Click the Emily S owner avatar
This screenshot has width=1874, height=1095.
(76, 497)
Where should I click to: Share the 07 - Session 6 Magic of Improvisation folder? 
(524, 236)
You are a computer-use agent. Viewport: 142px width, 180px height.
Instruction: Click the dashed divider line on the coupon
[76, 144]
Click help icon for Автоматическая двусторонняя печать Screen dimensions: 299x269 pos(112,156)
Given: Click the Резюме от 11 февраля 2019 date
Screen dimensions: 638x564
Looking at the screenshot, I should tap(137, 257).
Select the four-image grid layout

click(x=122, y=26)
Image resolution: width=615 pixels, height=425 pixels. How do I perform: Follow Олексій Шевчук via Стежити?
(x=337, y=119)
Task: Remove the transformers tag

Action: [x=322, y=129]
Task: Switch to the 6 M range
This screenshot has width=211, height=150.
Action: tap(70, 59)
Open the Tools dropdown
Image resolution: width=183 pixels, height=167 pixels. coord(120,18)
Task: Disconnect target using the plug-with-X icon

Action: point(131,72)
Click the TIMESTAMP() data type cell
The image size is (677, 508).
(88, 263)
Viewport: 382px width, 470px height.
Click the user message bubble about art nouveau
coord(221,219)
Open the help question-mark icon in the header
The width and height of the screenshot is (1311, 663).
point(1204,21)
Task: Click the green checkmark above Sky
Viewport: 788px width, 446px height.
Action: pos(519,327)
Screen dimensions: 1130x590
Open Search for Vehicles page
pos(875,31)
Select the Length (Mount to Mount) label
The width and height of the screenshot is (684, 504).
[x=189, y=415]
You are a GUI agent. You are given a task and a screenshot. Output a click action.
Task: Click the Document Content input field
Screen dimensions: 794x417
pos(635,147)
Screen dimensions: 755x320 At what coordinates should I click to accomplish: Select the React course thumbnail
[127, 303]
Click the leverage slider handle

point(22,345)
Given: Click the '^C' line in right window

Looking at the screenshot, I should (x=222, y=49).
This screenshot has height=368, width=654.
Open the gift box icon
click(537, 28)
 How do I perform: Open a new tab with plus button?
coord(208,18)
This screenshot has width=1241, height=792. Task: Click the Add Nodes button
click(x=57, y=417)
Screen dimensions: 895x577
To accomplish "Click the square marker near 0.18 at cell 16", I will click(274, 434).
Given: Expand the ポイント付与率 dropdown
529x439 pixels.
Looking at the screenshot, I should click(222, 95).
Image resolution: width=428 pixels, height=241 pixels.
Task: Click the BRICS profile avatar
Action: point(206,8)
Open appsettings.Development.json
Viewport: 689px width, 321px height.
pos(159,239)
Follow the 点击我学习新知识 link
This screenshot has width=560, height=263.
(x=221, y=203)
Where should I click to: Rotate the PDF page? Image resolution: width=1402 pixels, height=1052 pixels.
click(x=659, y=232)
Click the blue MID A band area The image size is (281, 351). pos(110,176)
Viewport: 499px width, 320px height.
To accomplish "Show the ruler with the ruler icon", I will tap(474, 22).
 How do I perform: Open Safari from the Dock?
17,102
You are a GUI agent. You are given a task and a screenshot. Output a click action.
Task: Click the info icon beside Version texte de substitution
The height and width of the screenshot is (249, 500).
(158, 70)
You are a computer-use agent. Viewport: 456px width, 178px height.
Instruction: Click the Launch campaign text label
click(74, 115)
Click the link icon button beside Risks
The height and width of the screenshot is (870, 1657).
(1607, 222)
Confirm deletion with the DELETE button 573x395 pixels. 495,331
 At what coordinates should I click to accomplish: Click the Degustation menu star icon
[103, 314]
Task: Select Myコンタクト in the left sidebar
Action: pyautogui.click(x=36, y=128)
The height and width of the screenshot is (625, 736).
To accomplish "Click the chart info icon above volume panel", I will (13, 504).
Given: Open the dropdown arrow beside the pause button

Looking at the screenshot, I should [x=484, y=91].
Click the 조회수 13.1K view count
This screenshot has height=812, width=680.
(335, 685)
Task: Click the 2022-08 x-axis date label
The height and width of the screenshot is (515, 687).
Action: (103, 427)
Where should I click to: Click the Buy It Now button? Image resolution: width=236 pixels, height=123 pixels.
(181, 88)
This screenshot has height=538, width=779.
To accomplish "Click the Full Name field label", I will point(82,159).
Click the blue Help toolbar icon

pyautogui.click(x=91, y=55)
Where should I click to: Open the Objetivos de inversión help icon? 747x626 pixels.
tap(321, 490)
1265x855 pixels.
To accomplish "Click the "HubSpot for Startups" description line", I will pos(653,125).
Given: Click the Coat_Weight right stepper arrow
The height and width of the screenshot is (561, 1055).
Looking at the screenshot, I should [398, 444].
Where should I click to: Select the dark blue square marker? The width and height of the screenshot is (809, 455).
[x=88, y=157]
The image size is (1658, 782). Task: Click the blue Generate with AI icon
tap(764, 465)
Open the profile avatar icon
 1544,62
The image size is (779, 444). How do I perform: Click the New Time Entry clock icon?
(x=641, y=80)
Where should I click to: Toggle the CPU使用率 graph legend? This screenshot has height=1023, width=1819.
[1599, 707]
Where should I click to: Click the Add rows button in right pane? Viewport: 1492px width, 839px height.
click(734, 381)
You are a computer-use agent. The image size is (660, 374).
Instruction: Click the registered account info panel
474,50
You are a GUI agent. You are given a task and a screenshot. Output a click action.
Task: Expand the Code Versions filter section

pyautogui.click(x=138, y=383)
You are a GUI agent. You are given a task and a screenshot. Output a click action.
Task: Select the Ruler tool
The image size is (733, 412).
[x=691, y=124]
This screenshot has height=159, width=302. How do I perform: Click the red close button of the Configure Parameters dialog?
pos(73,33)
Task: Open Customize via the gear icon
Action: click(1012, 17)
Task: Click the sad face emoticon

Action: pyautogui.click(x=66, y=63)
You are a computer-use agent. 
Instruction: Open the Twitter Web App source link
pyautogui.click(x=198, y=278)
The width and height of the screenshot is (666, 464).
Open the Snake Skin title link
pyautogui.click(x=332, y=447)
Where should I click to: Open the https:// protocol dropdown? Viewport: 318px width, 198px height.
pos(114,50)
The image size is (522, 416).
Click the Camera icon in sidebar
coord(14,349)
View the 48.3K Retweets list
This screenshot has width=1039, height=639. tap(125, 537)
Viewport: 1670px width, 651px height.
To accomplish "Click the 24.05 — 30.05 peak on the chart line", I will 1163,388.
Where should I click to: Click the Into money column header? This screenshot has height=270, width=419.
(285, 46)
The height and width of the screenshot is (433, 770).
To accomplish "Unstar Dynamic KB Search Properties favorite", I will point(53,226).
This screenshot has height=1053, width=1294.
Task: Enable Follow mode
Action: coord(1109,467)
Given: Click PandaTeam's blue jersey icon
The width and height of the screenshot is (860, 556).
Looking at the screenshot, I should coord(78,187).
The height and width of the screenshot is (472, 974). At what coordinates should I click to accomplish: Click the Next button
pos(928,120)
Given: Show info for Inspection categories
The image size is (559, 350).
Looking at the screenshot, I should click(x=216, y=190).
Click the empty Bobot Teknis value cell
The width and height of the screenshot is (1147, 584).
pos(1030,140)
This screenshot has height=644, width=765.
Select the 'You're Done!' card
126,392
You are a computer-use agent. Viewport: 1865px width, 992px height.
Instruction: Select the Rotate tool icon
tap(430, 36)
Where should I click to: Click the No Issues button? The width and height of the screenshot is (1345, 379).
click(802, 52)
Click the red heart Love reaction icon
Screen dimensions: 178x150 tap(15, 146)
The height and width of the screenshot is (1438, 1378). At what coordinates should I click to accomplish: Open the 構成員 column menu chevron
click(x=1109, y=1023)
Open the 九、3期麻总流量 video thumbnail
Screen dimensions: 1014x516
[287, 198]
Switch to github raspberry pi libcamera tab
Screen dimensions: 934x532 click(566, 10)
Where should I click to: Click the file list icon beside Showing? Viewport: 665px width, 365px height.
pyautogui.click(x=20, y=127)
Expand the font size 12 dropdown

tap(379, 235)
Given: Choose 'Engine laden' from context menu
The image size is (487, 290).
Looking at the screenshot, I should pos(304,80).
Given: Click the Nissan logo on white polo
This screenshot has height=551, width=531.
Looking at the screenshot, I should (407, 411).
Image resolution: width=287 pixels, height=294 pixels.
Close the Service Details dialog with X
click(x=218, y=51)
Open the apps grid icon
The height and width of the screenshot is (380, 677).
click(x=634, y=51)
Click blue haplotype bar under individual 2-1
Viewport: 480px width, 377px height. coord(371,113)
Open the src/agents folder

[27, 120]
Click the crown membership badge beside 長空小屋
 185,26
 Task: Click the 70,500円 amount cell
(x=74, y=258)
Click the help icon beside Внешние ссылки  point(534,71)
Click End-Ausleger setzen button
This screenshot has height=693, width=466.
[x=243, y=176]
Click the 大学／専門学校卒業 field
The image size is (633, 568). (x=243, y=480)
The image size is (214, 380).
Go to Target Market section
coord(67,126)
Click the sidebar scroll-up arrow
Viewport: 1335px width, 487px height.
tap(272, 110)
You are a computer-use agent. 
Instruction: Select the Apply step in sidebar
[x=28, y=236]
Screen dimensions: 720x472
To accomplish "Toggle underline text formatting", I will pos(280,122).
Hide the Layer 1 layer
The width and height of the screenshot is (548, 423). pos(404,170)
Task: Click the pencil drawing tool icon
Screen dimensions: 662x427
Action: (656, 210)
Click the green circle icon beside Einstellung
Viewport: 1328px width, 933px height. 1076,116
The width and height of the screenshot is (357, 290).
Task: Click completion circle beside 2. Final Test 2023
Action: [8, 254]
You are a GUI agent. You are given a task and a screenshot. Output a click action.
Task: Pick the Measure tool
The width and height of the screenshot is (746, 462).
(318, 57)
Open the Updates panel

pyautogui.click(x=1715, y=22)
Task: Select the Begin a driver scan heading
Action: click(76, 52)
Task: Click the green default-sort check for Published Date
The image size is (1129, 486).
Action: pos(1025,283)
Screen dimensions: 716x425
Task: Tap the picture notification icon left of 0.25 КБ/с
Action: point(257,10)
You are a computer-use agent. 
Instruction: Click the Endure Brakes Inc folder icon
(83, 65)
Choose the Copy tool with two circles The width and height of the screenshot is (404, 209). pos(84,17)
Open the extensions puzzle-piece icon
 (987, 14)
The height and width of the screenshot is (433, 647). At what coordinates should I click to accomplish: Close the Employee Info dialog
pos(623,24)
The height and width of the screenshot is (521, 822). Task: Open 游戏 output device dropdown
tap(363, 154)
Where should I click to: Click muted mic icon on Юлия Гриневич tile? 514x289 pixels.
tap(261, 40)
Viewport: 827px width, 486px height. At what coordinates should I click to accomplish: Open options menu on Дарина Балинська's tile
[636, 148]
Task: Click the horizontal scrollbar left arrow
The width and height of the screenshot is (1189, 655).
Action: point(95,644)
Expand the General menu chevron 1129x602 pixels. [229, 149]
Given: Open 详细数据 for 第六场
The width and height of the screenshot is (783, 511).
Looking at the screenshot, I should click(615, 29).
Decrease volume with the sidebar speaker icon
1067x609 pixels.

**Stated task:**
Copy the rows above word for word, everything from the line containing "Given: Click the '^C' line in right window" down to the line containing "click(x=57, y=417)", both lines included.

**Answer to this task:**
Given: Click the '^C' line in right window

Looking at the screenshot, I should (x=222, y=49).
This screenshot has height=368, width=654.
Open the gift box icon
click(537, 28)
 How do I perform: Open a new tab with plus button?
coord(208,18)
This screenshot has width=1241, height=792. Task: Click the Add Nodes button
click(x=57, y=417)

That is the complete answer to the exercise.